Hanks was the first woman to serve as the Chairman of the NEA and her political skills enabled her to increase NEA’s funding from US$8 million to US$114 million over her eight-year tenure.

Hanks's early work, before becoming NEA chairman, on the Advisory Committee on Government Organization connected her with Nelson Rockefeller. Nelson's brother John provided resources from the Rockefeller Brothers Fund to the study of art. This resulted in The Performing Arts: Problems and Projects (1965) related to John Rockefeller's and Hanks's belief that the government should study, but not contribute to, the arts.

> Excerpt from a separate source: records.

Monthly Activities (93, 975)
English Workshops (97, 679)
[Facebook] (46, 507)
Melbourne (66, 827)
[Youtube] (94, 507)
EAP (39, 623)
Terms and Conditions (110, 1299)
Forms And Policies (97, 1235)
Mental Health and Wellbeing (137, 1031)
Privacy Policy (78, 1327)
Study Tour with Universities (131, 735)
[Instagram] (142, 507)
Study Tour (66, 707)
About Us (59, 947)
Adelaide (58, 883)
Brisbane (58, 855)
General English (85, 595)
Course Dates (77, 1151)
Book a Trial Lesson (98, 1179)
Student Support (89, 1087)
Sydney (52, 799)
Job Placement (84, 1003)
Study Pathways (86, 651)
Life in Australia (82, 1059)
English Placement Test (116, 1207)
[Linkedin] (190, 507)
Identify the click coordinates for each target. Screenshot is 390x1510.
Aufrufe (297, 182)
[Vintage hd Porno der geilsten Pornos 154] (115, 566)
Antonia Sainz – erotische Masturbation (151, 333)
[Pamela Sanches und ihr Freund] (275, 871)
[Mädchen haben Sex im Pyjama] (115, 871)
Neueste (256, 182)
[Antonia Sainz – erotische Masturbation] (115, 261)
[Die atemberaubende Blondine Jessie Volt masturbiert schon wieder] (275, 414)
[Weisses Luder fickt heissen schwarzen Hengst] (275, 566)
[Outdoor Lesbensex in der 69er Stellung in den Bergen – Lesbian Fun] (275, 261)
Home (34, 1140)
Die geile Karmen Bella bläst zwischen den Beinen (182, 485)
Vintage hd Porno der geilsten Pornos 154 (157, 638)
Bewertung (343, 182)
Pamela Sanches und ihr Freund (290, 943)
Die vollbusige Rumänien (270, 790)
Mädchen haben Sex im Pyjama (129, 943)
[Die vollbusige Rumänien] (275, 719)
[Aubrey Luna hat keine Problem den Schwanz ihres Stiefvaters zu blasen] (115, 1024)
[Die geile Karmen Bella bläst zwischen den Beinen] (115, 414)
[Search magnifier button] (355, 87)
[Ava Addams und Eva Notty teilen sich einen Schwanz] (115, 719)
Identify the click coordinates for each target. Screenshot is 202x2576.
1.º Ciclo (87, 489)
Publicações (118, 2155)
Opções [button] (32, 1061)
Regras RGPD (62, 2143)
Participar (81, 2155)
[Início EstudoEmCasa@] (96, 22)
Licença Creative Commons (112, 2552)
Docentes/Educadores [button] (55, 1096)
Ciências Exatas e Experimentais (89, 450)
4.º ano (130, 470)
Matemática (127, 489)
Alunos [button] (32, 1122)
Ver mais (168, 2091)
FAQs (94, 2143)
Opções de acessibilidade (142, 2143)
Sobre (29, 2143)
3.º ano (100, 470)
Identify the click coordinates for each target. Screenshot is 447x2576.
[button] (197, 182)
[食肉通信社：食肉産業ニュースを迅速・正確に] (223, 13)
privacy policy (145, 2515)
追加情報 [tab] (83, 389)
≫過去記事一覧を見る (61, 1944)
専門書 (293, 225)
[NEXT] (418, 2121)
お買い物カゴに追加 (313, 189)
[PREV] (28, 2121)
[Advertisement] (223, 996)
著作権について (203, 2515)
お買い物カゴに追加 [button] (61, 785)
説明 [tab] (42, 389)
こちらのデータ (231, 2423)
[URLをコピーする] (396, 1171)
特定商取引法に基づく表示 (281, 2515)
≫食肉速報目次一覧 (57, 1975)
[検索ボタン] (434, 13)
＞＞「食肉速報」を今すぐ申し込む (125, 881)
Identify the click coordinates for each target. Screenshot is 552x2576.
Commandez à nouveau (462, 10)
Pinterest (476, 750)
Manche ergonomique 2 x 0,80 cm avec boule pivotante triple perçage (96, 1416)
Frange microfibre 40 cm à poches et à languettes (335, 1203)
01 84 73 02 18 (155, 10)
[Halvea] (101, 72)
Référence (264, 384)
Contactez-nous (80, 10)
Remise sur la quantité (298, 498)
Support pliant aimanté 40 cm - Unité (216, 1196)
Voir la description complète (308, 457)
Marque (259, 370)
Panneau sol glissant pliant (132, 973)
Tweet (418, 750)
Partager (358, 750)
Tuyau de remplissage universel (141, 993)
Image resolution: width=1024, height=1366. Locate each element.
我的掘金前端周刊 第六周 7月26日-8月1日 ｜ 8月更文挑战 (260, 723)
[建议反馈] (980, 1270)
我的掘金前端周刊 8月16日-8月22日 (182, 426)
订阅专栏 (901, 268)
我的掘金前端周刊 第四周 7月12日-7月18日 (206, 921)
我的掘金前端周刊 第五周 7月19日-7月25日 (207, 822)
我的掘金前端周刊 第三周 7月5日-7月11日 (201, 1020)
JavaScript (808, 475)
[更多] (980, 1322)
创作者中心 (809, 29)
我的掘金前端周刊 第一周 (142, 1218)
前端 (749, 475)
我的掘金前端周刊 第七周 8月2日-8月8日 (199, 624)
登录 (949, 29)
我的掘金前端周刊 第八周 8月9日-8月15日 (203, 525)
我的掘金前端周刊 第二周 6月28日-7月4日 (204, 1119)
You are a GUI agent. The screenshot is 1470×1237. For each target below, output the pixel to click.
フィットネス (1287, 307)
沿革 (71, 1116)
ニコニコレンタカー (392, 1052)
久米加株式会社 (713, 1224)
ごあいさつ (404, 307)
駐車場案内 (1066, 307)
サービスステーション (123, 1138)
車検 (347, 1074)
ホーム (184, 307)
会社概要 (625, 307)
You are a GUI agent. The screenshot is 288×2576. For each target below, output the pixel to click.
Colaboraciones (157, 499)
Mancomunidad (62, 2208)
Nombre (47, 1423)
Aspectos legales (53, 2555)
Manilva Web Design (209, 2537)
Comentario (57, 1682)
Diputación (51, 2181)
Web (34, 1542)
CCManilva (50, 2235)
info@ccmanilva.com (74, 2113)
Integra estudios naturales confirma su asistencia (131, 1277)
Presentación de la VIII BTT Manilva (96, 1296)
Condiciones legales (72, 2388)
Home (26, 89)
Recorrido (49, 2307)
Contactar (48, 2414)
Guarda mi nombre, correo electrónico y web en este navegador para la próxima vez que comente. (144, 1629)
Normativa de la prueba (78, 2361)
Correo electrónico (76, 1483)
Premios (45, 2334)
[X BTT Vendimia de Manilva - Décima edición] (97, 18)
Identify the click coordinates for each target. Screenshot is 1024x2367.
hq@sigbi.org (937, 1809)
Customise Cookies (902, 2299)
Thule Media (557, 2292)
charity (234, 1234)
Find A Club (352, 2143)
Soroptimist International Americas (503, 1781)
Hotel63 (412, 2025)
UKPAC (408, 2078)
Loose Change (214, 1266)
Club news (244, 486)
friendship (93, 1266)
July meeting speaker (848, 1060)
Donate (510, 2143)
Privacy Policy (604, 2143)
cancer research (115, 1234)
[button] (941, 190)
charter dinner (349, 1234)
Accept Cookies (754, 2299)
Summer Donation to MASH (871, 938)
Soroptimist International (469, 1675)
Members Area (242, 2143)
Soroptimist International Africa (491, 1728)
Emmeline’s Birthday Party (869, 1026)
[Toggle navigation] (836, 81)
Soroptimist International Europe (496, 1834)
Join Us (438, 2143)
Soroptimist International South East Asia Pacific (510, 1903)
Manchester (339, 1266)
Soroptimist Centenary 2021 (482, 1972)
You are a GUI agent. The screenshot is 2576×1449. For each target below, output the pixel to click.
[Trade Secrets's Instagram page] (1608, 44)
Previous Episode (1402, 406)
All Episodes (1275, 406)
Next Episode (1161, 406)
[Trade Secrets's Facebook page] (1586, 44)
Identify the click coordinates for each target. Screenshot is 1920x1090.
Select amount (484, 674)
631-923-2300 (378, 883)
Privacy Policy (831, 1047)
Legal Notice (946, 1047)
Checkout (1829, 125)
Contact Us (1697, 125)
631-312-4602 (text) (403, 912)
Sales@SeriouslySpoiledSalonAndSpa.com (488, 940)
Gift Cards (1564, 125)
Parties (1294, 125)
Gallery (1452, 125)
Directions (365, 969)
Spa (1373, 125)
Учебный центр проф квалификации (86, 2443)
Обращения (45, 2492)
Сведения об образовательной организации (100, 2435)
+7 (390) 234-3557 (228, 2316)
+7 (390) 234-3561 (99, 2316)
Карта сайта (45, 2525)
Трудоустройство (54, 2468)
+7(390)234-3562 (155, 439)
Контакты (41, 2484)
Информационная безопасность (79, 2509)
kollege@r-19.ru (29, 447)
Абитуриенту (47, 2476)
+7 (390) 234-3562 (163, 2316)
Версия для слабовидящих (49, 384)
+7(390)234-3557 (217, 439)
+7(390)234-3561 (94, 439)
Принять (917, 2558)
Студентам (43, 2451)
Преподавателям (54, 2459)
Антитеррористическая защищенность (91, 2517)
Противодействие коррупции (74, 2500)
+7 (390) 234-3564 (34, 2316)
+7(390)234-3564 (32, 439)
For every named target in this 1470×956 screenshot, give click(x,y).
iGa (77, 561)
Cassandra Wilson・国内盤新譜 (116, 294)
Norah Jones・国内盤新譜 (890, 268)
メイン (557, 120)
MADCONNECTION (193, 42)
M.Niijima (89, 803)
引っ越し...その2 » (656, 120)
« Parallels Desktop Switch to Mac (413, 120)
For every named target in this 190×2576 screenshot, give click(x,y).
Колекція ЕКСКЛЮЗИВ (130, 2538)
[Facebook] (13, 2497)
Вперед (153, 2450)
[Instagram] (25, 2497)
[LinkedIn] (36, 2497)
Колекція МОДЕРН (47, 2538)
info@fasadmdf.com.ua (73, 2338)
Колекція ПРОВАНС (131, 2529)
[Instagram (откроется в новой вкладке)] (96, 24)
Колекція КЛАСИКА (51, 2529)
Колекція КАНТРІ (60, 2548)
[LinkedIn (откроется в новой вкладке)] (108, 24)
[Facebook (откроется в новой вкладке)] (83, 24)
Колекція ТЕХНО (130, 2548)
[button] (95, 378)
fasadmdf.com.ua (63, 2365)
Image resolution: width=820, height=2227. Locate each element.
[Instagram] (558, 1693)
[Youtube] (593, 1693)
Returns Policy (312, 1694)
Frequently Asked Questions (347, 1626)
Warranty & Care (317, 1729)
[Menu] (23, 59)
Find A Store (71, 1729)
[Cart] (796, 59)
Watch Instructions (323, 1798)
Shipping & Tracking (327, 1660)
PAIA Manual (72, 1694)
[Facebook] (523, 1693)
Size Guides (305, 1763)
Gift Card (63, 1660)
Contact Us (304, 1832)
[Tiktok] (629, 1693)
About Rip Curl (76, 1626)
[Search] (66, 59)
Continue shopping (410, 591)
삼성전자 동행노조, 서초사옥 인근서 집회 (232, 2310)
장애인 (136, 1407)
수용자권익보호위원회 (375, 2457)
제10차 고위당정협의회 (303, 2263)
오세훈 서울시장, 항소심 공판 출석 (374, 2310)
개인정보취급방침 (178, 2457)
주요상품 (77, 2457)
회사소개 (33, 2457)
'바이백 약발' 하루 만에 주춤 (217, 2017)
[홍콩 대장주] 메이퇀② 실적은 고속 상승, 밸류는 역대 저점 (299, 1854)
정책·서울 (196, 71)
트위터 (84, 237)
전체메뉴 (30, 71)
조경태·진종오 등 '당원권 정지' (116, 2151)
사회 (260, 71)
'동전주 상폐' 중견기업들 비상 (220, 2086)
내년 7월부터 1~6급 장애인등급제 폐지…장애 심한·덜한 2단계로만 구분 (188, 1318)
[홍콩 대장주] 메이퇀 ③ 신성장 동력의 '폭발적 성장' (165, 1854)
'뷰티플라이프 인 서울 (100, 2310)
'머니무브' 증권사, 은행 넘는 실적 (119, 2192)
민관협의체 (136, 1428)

Nancy Hanks was the most effective and most successful of all of the Arts Endowment chairmen because she understood politics as well as how to be a diplomat. Hanks was astute at flattering members of Congress and fearlessly took control of the National Council of the Arts: Hanks' relationship to the National Council on the Arts was very different from Roger Stevens', the former chair. Stevens and his first Council members were peers, equals—and their actions and decisions were a true collaboration. Hanks was not from the arts community; she was much more a political than an artistic force. She controlled the Council as Stevens had never tried to do. The Council, in Hanks's years, did little more than ratify the chair, who was very strong in her management of them. Michael Straight describes Hanks's "imposing her will on the issues that mattered most to her.